Source records
====================

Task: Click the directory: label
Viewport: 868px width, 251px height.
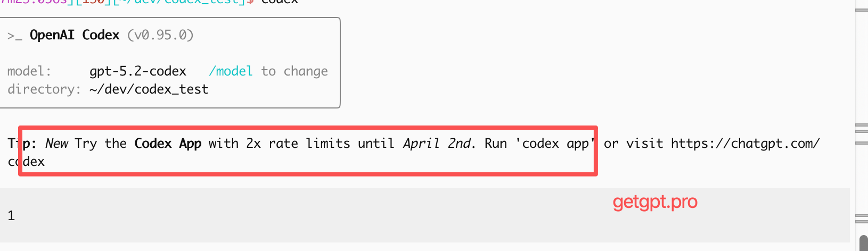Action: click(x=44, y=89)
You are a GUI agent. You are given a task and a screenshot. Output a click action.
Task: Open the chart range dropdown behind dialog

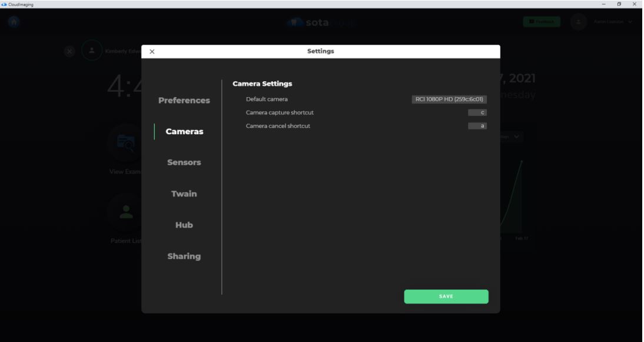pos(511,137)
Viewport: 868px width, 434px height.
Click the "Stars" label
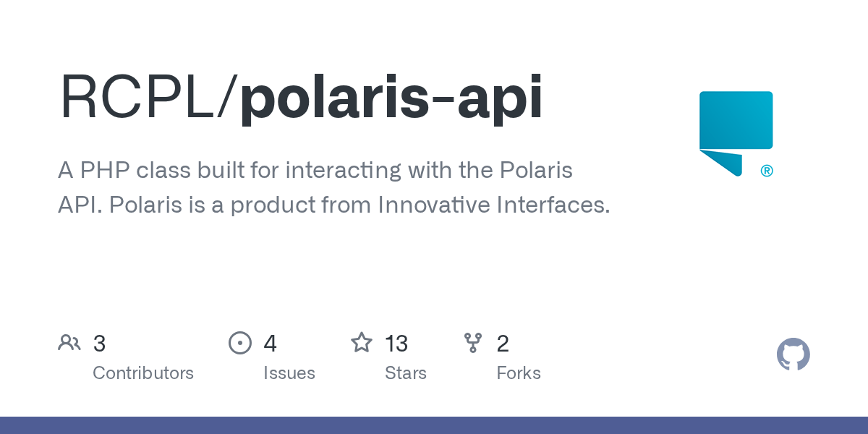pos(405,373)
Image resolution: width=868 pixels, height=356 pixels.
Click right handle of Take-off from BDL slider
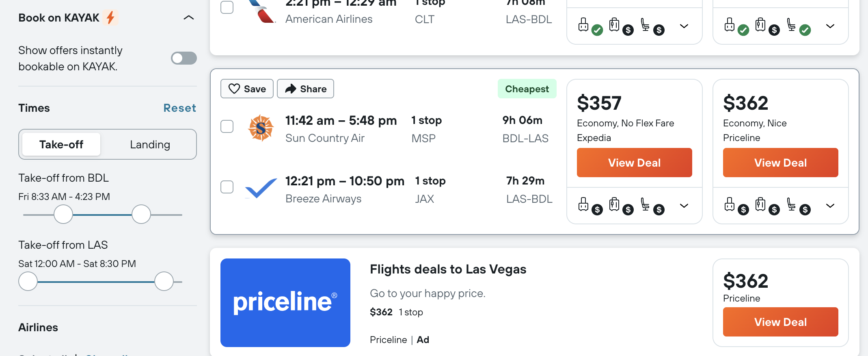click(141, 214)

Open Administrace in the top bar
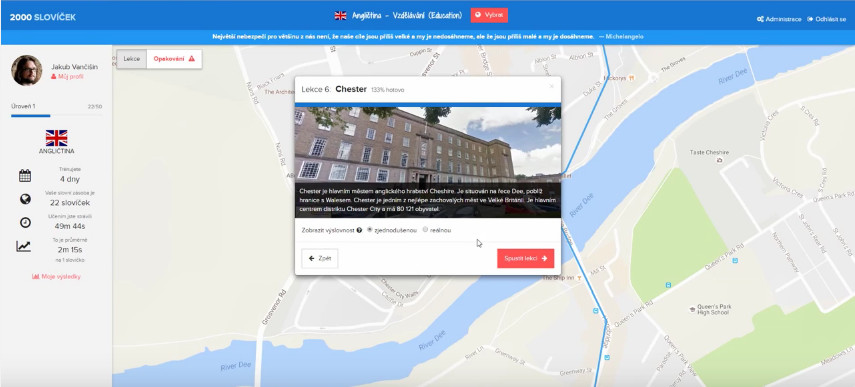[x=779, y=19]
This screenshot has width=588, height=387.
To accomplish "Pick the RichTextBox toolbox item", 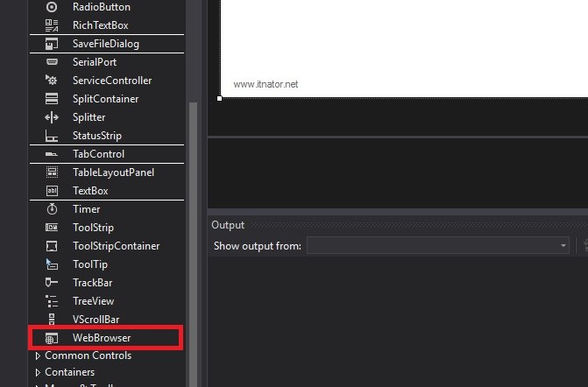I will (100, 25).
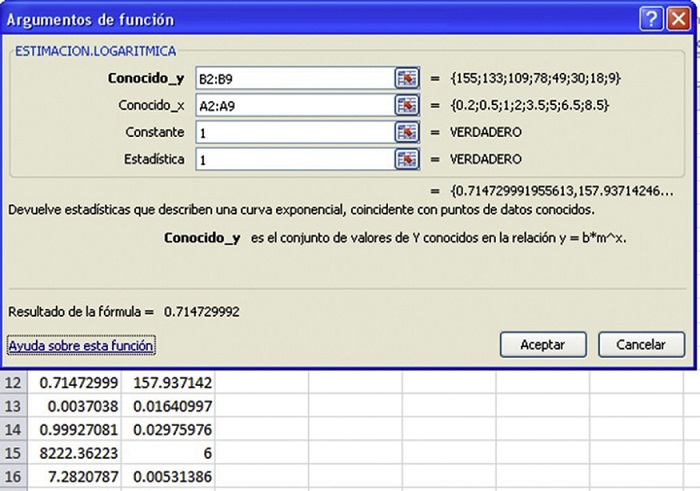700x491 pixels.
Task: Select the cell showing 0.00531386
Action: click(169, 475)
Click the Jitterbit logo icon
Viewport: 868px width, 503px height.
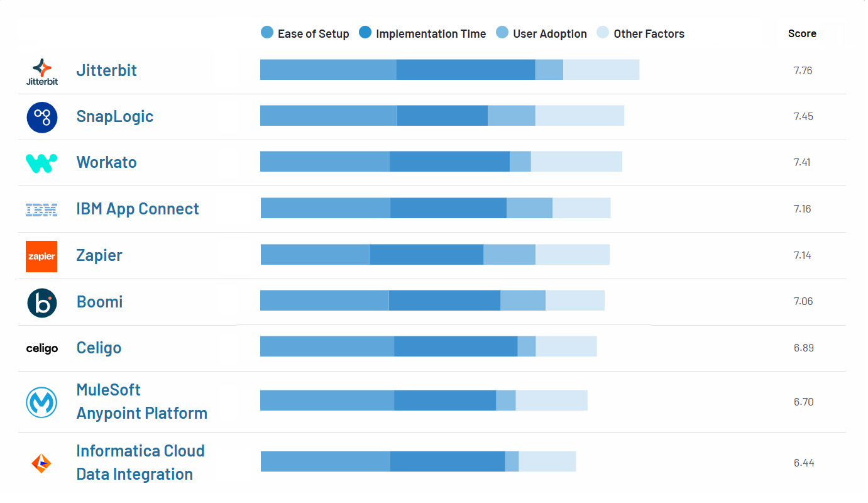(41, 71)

====================

- [Exercise goal] All lines above that include the word "screenshot" should be located and copied.

- [Finished task]
You are a GUI agent. You are given a task and a screenshot. Output a click action.
This screenshot has width=588, height=387.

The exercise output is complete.